Every year, the Savannah Police Department holds a memorial ceremony to honor local law enforcement who have died in the line of duty.
Families of the fallen officers attend the ceremony to remember the ones that they have lost.
“We try to come every year just to represent him and the family and let him know that we still think about him more and more each day," said Kim L. Singleton, the brother of a fallen law enforcement officer.
Kim L. Singleton and Beautine Grayson-Singleton lost their brother, Customs Patrolman George William Singleton, in 1975 when he was accidentally shot by a sheriff's deputy during a drug bust.
The names of Savannah's fallen officers, including Singleton, were called one by one as 54 roses were laid down for the 54 Savannah law enforcement officers lost since 1968.

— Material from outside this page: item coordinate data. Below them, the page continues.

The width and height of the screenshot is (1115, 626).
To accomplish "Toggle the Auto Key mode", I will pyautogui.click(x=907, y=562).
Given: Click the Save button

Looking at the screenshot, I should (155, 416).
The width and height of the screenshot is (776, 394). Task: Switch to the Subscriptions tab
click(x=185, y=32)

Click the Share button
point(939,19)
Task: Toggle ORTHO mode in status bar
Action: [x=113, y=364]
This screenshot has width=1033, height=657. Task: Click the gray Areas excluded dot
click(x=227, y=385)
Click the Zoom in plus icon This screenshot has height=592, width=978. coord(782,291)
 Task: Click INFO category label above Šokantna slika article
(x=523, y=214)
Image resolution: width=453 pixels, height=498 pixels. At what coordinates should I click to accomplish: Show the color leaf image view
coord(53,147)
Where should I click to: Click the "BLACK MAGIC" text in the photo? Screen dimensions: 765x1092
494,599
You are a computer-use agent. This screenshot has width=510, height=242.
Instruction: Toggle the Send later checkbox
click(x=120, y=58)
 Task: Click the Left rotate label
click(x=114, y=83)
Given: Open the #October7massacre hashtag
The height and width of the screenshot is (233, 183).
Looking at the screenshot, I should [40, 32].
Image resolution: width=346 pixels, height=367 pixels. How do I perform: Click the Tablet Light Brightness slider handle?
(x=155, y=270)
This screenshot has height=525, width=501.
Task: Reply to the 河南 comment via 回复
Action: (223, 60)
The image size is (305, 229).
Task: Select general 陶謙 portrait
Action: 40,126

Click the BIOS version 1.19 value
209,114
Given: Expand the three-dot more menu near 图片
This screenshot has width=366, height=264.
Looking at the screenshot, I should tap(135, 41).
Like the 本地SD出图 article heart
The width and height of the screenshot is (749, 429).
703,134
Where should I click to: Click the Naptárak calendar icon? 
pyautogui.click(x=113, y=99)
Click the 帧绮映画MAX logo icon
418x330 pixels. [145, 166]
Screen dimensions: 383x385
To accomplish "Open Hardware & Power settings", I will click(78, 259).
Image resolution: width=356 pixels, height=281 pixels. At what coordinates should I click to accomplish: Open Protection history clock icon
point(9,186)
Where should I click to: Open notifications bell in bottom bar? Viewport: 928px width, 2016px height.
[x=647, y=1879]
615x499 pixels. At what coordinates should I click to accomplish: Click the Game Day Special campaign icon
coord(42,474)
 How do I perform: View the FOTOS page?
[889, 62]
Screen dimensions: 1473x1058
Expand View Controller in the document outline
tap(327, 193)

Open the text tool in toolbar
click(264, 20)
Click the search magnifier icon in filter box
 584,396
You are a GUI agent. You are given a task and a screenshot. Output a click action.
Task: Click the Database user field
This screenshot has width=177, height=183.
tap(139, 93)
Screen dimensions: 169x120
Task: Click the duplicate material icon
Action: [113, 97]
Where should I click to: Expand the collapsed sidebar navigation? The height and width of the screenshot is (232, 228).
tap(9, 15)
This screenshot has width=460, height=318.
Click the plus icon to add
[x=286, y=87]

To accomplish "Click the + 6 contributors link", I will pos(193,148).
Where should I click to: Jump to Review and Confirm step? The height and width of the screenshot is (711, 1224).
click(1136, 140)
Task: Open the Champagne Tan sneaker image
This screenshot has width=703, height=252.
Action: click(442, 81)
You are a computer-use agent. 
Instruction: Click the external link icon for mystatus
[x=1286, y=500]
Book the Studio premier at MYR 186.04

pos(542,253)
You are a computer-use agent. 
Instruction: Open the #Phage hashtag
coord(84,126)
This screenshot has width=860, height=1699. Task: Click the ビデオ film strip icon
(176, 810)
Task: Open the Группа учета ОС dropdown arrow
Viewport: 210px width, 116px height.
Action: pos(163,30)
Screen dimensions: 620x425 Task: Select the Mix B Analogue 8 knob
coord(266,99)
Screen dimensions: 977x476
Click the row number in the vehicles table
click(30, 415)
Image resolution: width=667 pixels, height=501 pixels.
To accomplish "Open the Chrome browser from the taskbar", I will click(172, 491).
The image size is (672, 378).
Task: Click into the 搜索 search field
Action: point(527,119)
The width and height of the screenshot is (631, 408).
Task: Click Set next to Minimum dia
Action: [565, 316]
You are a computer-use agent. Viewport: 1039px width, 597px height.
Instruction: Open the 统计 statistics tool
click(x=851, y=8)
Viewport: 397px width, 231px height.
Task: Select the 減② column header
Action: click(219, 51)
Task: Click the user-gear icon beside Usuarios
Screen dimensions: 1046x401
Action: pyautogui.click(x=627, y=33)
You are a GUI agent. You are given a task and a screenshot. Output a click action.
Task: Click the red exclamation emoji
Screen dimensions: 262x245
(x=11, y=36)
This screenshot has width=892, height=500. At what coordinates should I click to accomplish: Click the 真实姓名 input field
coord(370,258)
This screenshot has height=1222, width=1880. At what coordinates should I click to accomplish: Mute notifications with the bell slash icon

For the Singleton family, the unspoken bond with the families of the other officers helps ease the pain.
“The other family members have been through what we’ve been through and understand, because it’s hard to talk to someone else that can only say, 'Yeah,I know what you’re feeling,' but they can’t feel the pain," said Singleton.
And even though today serves as a way for the community to honor the fallen officers, for the families there's not a day that goes by that they don't remember their loved ones.
“It’s not just today, we’ll think about him always," said Singleton.
The latest Savannah officer to die in the line of duty was Deputy U.S. Marshal Patrick Carothers who was shot and killed in 2016.